[STUDY MATERIAL]
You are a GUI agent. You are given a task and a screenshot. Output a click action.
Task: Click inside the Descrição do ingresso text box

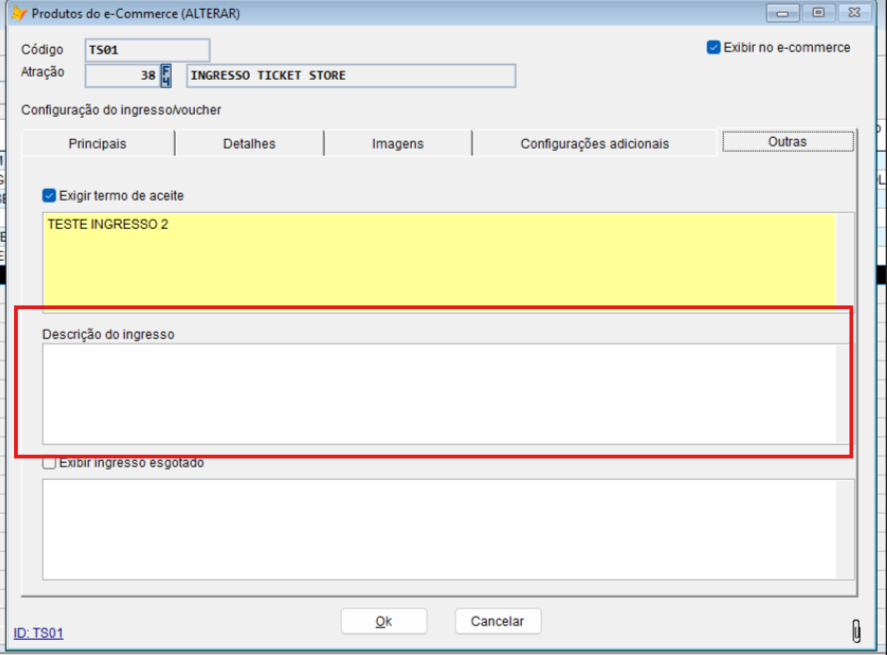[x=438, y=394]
[/STUDY MATERIAL]
[STUDY MATERIAL]
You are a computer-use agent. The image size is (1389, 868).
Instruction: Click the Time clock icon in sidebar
[/STUDY MATERIAL]
--- PROBLEM TO SOLVE ---
Your answer should be a single number: the count of lines in the listing that hold "agent".

--- OUTPUT BELOW ---
2